Gather from the material every line that contains the string "list".
=======
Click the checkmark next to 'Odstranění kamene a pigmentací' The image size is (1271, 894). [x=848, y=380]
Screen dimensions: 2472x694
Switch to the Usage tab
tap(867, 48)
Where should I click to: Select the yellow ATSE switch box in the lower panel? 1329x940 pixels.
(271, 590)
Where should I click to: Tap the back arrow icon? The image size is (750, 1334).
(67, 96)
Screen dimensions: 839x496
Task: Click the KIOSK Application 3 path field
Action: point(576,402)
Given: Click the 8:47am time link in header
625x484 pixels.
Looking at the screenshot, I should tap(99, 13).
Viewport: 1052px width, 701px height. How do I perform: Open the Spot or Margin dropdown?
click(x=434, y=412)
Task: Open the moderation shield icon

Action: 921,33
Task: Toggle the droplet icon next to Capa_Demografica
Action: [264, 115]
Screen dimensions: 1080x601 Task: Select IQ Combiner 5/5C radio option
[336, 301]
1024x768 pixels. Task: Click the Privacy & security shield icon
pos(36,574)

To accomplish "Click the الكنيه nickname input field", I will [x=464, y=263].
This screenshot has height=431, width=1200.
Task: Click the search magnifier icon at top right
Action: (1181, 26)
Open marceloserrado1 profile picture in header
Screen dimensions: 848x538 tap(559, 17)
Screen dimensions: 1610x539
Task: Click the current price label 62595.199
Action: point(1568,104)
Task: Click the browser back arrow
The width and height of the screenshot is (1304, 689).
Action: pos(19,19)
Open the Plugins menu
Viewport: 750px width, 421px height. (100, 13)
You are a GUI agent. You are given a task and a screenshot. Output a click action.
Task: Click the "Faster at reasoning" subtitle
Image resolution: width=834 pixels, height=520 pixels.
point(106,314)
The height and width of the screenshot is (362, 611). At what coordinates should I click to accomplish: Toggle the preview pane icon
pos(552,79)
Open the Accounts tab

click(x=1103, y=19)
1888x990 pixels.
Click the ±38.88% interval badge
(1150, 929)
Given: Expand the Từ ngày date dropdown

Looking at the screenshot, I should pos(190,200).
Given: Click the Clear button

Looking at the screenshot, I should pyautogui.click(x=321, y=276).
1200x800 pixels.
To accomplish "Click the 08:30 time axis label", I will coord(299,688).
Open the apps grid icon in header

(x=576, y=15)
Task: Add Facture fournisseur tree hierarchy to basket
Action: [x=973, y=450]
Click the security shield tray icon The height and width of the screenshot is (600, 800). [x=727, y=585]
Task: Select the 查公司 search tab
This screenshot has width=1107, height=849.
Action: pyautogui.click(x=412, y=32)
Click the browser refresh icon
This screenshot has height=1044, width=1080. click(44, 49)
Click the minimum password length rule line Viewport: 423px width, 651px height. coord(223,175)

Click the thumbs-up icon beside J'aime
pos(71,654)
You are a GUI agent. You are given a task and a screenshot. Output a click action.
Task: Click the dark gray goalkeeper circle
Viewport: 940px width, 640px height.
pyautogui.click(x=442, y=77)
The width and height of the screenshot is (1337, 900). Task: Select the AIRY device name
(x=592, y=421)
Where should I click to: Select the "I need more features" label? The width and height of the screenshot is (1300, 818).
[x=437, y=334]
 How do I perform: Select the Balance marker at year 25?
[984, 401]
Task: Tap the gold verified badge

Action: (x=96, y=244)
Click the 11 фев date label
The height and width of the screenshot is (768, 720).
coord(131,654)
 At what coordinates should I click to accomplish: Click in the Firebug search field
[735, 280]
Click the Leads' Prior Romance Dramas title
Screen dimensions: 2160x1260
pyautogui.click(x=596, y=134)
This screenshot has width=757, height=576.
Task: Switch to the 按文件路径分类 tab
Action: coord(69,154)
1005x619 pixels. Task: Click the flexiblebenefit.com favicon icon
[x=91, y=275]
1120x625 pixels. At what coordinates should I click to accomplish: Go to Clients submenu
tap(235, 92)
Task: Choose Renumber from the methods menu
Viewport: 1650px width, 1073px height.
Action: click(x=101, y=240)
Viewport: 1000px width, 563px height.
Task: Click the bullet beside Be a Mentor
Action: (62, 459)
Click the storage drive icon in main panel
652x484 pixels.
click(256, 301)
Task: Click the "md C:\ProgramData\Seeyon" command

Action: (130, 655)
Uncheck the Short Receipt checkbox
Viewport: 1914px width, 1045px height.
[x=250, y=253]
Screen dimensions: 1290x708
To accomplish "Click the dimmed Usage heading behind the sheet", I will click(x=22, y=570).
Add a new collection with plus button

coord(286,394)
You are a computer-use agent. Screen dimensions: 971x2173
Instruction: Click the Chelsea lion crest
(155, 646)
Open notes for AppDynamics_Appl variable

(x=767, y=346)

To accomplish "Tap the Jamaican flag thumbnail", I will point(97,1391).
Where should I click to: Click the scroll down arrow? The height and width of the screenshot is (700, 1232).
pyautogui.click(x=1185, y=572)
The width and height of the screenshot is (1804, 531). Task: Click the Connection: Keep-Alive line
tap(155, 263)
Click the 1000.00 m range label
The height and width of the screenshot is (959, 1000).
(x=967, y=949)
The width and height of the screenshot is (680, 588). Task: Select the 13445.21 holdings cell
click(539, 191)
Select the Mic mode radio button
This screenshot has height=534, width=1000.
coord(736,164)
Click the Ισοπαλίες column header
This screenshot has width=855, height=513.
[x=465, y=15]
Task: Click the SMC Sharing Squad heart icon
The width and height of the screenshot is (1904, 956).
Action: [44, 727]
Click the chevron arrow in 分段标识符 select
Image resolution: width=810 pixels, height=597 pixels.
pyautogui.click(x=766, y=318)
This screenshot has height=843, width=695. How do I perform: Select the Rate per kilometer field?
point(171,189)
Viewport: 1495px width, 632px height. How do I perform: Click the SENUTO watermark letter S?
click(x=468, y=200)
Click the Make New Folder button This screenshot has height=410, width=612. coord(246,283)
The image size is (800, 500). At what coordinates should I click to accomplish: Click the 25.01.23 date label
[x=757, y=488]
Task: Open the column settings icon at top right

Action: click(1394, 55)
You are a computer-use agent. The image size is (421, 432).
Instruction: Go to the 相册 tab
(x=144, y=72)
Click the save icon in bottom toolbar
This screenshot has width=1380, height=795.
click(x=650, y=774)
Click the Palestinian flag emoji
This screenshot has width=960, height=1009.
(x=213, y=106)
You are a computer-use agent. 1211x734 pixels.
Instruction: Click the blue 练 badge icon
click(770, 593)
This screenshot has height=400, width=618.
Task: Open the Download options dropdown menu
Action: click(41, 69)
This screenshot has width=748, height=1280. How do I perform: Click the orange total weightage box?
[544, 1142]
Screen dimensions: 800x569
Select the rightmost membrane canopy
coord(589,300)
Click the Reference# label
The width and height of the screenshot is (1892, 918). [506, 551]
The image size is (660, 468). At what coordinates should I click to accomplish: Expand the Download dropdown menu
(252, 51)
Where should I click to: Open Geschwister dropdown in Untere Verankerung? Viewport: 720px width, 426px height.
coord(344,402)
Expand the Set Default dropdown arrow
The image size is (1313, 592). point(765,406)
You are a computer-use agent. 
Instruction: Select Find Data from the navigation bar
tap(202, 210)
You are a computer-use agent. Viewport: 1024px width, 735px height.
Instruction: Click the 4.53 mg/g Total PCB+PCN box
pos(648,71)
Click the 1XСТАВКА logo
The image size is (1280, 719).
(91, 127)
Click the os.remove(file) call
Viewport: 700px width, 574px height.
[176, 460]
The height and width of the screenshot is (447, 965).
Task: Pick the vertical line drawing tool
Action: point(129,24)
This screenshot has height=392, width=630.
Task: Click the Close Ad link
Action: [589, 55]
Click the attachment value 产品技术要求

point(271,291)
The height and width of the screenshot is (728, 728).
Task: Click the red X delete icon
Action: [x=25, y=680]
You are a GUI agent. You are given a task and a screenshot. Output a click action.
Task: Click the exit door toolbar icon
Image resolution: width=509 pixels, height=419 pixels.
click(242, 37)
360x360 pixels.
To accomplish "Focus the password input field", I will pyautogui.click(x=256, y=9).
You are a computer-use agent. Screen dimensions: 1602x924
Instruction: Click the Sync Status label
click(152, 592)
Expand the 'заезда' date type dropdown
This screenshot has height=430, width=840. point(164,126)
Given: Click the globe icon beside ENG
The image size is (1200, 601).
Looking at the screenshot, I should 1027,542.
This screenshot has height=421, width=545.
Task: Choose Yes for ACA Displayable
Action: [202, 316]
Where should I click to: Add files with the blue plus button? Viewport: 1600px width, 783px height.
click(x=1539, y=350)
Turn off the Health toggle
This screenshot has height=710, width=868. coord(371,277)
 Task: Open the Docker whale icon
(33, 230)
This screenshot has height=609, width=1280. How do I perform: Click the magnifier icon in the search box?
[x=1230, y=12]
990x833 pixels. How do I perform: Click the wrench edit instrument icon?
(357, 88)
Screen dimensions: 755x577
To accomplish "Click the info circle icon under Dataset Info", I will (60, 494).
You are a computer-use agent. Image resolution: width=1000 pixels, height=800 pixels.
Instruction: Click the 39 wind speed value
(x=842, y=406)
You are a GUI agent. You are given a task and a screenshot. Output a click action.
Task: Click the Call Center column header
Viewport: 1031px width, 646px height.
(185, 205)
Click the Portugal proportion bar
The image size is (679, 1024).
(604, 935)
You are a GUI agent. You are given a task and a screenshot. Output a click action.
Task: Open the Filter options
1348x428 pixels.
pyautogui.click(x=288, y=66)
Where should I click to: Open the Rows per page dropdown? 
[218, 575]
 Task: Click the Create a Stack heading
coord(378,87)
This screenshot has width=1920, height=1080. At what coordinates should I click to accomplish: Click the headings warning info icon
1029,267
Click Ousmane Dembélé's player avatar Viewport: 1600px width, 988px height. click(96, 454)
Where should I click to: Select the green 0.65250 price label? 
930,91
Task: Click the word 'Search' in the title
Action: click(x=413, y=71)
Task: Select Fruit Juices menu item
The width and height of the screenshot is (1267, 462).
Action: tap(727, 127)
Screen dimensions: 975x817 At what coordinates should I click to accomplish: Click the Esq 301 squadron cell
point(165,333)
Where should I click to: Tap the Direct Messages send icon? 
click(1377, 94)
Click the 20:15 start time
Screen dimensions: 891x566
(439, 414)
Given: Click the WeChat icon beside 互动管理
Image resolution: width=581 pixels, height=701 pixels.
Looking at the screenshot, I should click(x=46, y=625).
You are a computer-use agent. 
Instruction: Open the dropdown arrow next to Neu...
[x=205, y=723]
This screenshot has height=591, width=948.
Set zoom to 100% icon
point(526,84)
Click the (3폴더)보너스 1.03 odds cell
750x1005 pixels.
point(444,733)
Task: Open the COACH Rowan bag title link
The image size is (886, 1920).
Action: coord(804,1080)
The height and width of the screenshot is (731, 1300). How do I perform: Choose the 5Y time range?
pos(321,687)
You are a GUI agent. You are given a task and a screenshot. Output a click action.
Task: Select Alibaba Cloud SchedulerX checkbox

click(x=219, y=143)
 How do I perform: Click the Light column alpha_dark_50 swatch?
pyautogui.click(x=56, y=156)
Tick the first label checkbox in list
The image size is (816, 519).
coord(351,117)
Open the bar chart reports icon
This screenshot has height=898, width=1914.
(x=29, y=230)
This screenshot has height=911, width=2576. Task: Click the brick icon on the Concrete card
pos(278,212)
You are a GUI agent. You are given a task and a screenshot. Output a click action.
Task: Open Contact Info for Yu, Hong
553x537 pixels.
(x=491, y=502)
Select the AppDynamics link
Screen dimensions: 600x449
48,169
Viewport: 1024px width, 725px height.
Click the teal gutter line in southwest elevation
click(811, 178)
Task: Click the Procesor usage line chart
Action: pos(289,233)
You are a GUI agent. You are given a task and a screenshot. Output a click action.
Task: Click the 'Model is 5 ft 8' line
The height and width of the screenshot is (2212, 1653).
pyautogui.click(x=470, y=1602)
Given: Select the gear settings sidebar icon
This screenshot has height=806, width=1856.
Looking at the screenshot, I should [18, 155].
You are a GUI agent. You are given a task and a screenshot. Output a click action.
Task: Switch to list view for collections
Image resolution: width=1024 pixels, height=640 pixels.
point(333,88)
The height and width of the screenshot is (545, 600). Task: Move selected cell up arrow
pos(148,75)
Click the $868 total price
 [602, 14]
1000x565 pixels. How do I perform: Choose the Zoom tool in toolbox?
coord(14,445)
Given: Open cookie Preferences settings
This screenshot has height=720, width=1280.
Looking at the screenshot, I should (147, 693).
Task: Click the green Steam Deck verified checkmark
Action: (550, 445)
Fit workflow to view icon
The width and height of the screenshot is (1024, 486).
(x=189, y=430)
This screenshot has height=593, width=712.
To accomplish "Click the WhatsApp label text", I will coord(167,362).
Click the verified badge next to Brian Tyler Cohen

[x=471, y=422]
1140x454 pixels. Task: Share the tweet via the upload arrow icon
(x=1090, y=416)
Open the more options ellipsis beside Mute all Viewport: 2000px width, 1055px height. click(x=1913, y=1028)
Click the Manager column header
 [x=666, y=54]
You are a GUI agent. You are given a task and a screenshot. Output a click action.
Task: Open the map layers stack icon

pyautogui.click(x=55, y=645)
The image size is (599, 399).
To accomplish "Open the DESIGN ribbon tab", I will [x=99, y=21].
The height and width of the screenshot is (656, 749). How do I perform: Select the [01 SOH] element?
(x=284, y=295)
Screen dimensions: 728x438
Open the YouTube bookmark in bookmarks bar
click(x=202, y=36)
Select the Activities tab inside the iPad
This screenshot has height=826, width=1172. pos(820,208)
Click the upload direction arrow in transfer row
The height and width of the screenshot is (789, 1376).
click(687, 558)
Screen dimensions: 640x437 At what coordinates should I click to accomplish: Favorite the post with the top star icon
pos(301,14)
=======
**EXPECTED OUTPUT**
Tick the first label checkbox in list
Task: Switch to list view for collections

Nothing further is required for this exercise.